I already had tried and stated some of the things about the demo that make this game about ten times better than the original Stuntman game.  Notably: there’s a couple ways that you can play through the stunt completely (not quite sandboxing it, but close enough) either by switching to easy mode which gives you the opportunity to miss more stunts, or as long as you don’t miss a critical jump or the like, you can continue even knowing that you failed.  In order to clear a stunt, you still have to play through the entire stunt without missing 5 required stunts, but getting there is much less of a pain than it was in the first game.  Playing through a few more levels, the timing feels a bit more comfortable as the game encourages you more to score more via chaining stunts instead of just finishing a stunt and moving on.  They add motorcycles that can wheelie and also slide under low obstacles.  You can still put together your own stunt courses as well as a challenge mode where you have to meet certain requirements with the course you built (similar to TrackMania’s Puzzle modes).  There seems to be a lot more ‘pick and go’ options as well.
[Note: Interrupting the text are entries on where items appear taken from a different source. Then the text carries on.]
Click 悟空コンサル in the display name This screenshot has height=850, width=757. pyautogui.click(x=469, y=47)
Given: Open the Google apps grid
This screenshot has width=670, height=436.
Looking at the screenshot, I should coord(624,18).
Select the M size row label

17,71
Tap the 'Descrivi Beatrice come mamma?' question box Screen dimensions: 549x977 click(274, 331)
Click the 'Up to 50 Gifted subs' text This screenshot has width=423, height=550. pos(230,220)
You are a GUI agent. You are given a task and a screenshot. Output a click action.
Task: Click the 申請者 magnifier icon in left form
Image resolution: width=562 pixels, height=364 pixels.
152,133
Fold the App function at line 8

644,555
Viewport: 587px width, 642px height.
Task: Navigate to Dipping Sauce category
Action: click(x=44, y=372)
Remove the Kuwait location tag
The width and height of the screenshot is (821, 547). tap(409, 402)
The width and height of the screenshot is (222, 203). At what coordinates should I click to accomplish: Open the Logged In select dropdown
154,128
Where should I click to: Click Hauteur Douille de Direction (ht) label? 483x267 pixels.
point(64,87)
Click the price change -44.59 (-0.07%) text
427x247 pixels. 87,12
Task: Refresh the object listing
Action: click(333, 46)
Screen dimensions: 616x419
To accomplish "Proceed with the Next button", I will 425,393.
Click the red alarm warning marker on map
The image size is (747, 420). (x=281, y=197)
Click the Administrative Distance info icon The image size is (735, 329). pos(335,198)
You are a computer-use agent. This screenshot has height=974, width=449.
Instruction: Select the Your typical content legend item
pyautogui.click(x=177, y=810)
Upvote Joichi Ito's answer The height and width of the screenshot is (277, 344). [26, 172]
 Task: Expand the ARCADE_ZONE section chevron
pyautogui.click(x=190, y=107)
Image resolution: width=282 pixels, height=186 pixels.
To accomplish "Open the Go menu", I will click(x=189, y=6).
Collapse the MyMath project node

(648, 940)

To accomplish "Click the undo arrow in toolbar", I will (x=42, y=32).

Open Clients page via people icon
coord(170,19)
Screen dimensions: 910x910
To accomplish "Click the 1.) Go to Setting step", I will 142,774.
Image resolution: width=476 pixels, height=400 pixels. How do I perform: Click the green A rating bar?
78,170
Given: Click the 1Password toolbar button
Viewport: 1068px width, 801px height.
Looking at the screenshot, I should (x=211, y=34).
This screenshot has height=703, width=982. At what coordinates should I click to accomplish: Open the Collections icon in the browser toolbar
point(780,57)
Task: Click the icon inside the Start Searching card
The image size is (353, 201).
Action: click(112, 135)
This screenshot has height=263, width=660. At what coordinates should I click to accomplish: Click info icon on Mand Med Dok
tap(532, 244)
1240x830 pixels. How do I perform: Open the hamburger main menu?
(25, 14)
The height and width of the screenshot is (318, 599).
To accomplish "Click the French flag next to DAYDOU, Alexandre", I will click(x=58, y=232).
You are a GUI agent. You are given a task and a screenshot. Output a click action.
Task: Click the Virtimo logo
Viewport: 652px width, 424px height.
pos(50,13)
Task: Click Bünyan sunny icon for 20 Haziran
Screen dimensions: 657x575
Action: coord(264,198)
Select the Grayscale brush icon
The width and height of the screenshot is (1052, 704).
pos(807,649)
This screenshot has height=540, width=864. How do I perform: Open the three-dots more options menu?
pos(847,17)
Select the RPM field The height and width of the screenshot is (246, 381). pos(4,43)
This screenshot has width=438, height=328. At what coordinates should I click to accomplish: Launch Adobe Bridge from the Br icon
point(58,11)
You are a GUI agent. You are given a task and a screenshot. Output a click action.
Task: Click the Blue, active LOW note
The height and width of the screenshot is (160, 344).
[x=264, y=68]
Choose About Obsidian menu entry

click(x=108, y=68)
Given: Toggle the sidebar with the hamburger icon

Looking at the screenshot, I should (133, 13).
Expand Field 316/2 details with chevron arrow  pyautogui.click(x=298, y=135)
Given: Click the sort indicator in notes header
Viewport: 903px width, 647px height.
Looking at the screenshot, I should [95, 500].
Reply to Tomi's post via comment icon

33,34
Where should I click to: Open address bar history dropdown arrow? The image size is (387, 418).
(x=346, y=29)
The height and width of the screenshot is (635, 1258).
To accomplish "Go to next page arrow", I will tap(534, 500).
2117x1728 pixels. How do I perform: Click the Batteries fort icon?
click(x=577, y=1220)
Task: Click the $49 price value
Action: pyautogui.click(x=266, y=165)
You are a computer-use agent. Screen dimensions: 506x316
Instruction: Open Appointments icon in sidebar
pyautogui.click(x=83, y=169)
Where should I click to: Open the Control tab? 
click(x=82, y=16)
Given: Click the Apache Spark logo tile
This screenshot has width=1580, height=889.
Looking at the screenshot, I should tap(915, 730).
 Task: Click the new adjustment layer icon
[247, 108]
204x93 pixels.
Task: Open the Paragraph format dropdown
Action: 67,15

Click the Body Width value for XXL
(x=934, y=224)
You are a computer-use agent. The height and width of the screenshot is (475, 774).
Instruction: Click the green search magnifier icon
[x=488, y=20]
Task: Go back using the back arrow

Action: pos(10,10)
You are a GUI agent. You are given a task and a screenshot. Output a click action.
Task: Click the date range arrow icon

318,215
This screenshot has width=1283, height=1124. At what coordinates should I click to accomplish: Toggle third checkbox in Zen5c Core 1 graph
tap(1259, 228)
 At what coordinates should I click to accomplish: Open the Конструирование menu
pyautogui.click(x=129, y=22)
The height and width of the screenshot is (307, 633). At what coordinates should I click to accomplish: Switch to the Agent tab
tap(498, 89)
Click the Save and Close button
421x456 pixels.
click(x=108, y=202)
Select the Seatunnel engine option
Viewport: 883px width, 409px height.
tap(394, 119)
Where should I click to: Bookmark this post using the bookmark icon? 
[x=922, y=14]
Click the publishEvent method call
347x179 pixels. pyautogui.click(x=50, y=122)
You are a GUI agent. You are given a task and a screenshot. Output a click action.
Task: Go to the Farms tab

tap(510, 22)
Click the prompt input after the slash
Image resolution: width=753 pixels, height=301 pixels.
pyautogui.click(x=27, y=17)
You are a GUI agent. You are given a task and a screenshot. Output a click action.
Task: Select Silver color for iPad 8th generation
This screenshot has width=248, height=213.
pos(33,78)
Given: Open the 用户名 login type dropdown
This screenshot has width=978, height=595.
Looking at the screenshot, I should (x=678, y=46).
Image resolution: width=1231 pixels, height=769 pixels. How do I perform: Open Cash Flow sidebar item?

The only concern I have presently is that there’s a total of 6 movies with 6 scenes in the game, so I’m hoping its not too short.  It does look like you can’t just wimp through all the stunts; movies don’t get unlocked until you achieve a certain ranking and that can only be improved by gaining better score ratings on individual scenes.  I haven’t had this problem yet of having to go back to do better, as I only got through the first movie last night, but I don’t expect this to be a critical show stopper (eg I doubt its the case that you can’t do the last movie if you haven’t 5-starred all the previous stunts).